李康寧さん裁判関連記事

1999年6月1日(長崎新聞)


援護に国境はあるのか
            韓国人元徴用工提訴


 「被爆者は被爆者」

   李さん「切り捨て」に憤り

 「どこにいようと、被爆者は被爆者だ」。三十一日、被爆者援護法に基づく健康管理手当を打ち切られたとして、国などに処分取り消しなどを求める訴訟を起こした韓国人元徴用工の李康寧さん(七一)は、「内外人不平等」に憤りをあらわにした。日本の植民地支配、被爆、そして援護切り捨て−。戦後半世紀を経ても苦しみを背負う在韓被爆者は、立ちはだかる壁に挑む姿勢を強調した。
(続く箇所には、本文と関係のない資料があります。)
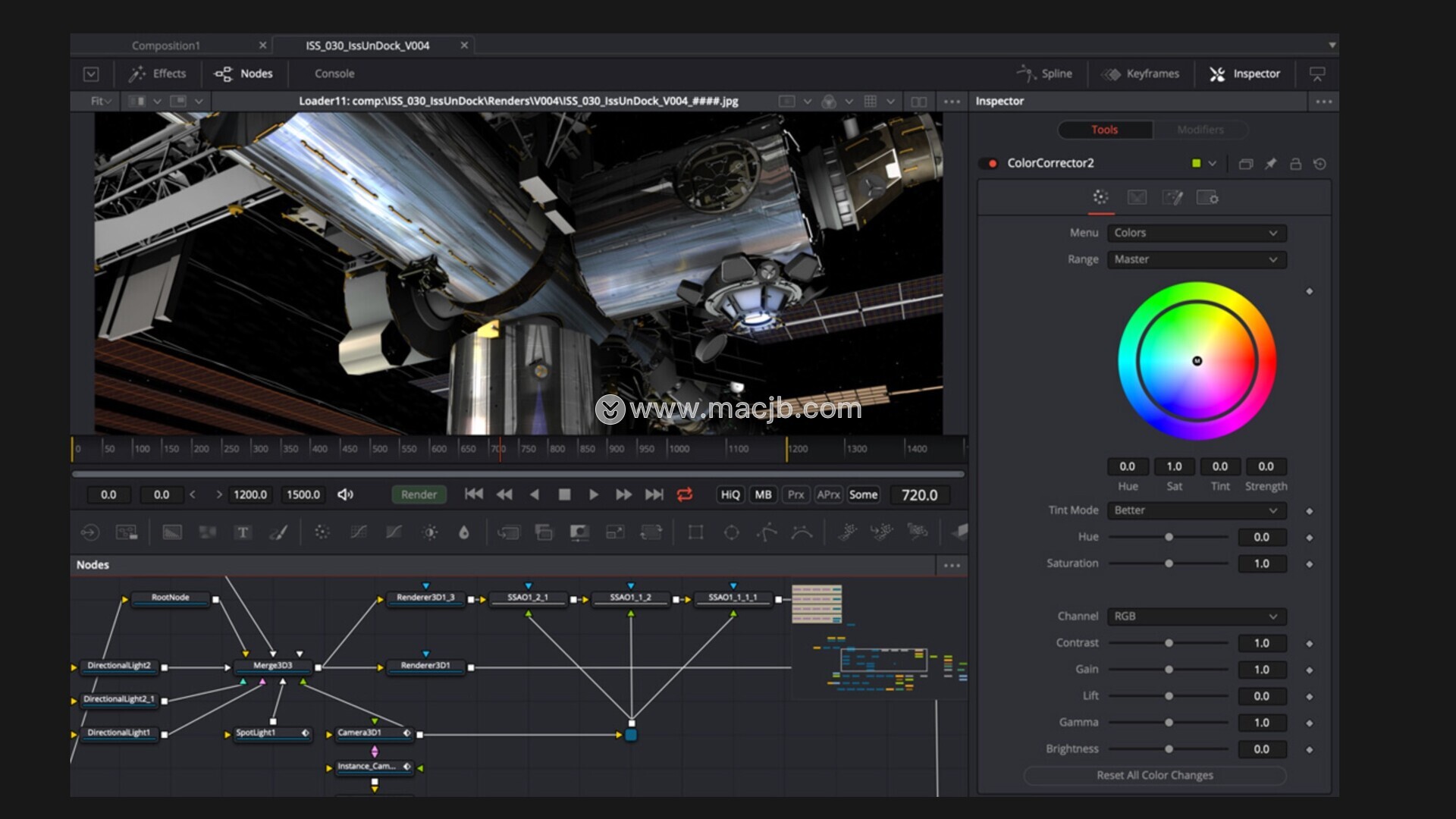Screen dimensions: 1456x819
Task: Toggle HiQ render mode
Action: (730, 494)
 長崎地裁に提訴後、記者会見した李さんは「被爆者手帳は、私にくれた(援護への)約束。手当を打ち切るのは納得できない。どこに住んでいようと日本国は援護する義務がある。被爆者に内も外もない」と国などを批判した。
 厚生省は一九七四年、公衆衛生局長の通達で「法は日本国内に居住関係を有する被爆者に対し適用されるもの」との見解を示した。
 長崎市もこの通達に沿って、李さんへの同手当支給を打ち切った。同省は一貫して「被爆者援護法は社会保障の枠内なので、国内在住者だけに適用される」との主張を崩していない。
 だが援護法には、受給の要件に国籍や居住地を問う規定はない。原告側は「行政の内部指示である通達が、なぜ受給の権利を奪うのか」と国などの違法性を訴える。李さんにとって、国の言い分は「在外被爆者の切り捨て」にしか映らない。李さんとともに来日した韓国原爆被害者協会の車貞述釜山支部長も「強制的に日本に引っ張られた韓国人が、なぜ日本人と平等でないのか」と語気を強めた。
 韓国の原爆被害者を救援する市民の会の平野伸人長崎支部長は記者会見後の支援集会で「すべての被爆者に平等の援護を求める大きな裁判になる」と重要性を強調した。